[SUPPLIED DATA Boundary: Start]

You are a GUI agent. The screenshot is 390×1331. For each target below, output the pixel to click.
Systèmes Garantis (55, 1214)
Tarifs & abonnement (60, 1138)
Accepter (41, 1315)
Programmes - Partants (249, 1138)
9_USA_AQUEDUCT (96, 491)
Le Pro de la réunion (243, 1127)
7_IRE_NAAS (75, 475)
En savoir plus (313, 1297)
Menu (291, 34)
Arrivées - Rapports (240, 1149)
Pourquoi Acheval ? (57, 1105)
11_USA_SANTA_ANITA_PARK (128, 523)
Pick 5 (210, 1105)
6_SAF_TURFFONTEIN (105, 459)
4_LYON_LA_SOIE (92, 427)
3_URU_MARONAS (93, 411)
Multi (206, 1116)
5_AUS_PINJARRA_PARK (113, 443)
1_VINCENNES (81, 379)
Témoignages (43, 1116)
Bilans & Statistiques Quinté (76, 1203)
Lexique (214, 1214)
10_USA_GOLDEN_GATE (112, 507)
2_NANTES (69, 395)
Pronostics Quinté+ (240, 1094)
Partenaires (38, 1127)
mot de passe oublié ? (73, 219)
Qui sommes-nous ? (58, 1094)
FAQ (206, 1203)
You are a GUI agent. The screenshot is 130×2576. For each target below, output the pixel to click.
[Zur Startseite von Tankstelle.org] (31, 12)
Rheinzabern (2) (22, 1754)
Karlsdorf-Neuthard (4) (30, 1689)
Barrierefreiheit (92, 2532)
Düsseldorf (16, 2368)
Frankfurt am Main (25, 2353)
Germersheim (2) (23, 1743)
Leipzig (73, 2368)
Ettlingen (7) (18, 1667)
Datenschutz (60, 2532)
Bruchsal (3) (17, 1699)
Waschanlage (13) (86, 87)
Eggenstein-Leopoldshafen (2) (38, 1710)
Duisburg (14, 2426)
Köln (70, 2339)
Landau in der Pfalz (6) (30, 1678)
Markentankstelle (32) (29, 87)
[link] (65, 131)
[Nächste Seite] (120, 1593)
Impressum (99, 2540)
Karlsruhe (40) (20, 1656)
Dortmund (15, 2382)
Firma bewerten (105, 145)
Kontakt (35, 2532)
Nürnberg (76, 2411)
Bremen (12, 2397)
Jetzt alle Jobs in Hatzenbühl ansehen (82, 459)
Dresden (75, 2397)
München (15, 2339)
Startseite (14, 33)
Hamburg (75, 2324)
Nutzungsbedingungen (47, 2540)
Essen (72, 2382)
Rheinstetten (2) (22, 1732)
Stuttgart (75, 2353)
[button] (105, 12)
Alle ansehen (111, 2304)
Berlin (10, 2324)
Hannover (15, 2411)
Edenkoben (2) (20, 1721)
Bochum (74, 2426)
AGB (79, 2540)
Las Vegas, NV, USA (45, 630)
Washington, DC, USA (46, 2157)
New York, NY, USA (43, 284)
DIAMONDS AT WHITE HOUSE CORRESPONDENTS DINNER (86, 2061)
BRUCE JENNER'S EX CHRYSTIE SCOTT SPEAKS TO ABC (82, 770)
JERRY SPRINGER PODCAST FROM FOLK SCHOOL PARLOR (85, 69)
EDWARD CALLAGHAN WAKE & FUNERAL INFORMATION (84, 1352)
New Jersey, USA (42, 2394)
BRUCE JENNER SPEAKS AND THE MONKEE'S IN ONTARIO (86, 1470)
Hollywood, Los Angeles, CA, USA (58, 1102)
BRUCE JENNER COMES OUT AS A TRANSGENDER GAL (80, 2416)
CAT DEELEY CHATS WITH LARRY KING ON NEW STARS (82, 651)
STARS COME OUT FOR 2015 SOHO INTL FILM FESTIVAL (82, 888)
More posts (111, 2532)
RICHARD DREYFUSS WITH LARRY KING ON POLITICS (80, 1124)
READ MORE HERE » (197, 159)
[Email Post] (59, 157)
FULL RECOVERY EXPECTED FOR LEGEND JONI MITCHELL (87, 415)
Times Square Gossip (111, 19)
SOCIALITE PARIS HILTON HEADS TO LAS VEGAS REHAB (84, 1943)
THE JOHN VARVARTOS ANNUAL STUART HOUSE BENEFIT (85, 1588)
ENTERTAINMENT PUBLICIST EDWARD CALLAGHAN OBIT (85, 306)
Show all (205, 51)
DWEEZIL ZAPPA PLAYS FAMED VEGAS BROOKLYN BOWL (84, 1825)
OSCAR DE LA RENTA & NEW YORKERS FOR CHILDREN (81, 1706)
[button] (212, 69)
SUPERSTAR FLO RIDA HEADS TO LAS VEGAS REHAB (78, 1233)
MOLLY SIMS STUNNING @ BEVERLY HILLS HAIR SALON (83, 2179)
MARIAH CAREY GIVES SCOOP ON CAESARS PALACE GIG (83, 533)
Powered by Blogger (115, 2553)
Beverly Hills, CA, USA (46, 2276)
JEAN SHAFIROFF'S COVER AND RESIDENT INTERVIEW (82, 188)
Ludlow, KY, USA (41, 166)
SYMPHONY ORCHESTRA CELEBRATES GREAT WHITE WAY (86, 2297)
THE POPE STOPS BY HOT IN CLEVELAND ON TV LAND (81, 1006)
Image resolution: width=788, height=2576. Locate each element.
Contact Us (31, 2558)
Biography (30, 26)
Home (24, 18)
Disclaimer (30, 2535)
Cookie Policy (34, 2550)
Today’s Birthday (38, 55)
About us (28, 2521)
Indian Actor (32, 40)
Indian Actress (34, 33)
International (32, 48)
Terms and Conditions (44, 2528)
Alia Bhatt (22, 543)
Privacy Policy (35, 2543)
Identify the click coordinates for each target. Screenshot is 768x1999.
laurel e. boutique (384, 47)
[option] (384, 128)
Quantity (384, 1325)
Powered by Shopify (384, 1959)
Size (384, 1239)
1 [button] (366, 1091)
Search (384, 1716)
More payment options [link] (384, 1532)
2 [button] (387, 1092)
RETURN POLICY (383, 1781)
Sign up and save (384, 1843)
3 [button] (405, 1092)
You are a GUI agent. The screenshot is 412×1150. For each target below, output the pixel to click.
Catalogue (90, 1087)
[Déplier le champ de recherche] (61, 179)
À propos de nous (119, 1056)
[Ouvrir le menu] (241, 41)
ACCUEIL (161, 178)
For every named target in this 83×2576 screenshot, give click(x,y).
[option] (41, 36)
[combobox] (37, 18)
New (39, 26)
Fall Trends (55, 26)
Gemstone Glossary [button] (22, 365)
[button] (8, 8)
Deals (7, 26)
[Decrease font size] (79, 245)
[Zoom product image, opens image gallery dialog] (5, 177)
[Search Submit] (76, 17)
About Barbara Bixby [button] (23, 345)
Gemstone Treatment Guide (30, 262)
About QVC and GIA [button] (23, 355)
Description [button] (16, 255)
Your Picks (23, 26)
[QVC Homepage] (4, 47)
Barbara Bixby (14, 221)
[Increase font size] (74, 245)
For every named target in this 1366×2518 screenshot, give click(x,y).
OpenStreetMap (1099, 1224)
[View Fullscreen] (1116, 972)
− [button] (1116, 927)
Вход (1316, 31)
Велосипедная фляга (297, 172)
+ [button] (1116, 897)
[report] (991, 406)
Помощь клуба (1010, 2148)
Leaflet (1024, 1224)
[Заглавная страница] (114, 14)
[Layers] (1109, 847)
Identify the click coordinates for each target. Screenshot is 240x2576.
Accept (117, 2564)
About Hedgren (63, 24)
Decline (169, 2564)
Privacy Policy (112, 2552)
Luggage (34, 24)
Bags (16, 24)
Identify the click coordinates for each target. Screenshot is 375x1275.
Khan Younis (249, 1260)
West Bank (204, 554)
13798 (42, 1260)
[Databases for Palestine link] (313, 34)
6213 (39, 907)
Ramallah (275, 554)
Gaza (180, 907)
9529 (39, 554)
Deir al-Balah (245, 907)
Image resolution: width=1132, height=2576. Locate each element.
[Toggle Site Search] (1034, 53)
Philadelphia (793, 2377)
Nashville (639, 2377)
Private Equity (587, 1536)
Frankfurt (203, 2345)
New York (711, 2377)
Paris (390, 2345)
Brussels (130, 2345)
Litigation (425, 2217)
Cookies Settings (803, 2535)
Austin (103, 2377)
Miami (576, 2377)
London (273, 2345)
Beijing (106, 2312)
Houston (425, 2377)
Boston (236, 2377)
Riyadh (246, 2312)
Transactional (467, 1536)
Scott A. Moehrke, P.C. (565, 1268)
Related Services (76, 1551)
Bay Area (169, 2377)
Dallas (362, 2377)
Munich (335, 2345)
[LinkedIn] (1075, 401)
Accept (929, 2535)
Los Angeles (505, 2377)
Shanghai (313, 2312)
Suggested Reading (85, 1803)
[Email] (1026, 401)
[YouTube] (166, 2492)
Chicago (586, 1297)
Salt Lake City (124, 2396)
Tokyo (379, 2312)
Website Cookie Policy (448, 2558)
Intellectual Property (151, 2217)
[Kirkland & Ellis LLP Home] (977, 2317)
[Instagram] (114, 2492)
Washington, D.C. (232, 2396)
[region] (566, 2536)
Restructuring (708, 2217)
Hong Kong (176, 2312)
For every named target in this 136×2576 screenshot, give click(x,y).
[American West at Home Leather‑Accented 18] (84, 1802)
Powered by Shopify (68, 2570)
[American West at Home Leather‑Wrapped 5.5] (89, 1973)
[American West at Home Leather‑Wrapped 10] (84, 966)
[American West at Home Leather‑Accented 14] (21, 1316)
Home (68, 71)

[SUPPLIED DATA Boundary: End]

• _EXERCISE PROMPT_: Look back at the entries above and repeat, unchanged, every line from the line holding "Startseite (14, 33)" through the line holding "SYMPHONY ORCHESTRA CELEBRATES".

• _PROBLEM SOLUTION_:
Startseite (14, 33)
Hamburg (75, 2324)
Nutzungsbedingungen (47, 2540)
Essen (72, 2382)
Rheinstetten (2) (22, 1732)
Stuttgart (75, 2353)
[button] (105, 12)
Alle ansehen (111, 2304)
Berlin (10, 2324)
Hannover (15, 2411)
Edenkoben (2) (20, 1721)
Bochum (74, 2426)
AGB (79, 2540)
Las Vegas, NV, USA (45, 630)
Washington, DC, USA (46, 2157)
New York, NY, USA (43, 284)
DIAMONDS AT WHITE HOUSE CORRESPONDENTS DINNER (86, 2061)
BRUCE JENNER'S EX CHRYSTIE SCOTT SPEAKS TO ABC (82, 770)
JERRY SPRINGER PODCAST FROM FOLK SCHOOL PARLOR (85, 69)
EDWARD CALLAGHAN WAKE & FUNERAL INFORMATION (84, 1352)
New Jersey, USA (42, 2394)
BRUCE JENNER SPEAKS AND THE MONKEE'S IN ONTARIO (86, 1470)
Hollywood, Los Angeles, CA, USA (58, 1102)
BRUCE JENNER COMES OUT AS A TRANSGENDER GAL (80, 2416)
CAT DEELEY CHATS WITH LARRY KING ON NEW STARS (82, 651)
STARS COME OUT FOR 2015 SOHO INTL FILM FESTIVAL (82, 888)
More posts (111, 2532)
RICHARD DREYFUSS WITH LARRY KING ON POLITICS (80, 1124)
READ MORE HERE » (197, 159)
[Email Post] (59, 157)
FULL RECOVERY EXPECTED FOR LEGEND JONI MITCHELL (87, 415)
Times Square Gossip (111, 19)
SOCIALITE PARIS HILTON HEADS TO LAS VEGAS REHAB (84, 1943)
THE JOHN VARVARTOS ANNUAL STUART HOUSE BENEFIT (85, 1588)
ENTERTAINMENT PUBLICIST EDWARD CALLAGHAN OBIT (85, 306)
Show all (205, 51)
DWEEZIL ZAPPA PLAYS FAMED VEGAS BROOKLYN BOWL (84, 1825)
OSCAR DE LA RENTA & NEW YORKERS FOR CHILDREN (81, 1706)
[button] (212, 69)
SUPERSTAR FLO RIDA HEADS TO LAS VEGAS REHAB (78, 1233)
MOLLY SIMS STUNNING @ BEVERLY HILLS HAIR SALON (83, 2179)
MARIAH CAREY GIVES SCOOP ON CAESARS PALACE GIG (83, 533)
Powered by Blogger (115, 2553)
Beverly Hills, CA, USA (46, 2276)
JEAN SHAFIROFF'S COVER AND RESIDENT INTERVIEW (82, 188)
Ludlow, KY, USA (41, 166)
SYMPHONY ORCHESTRA CELEBRATES GREAT WHITE WAY (86, 2297)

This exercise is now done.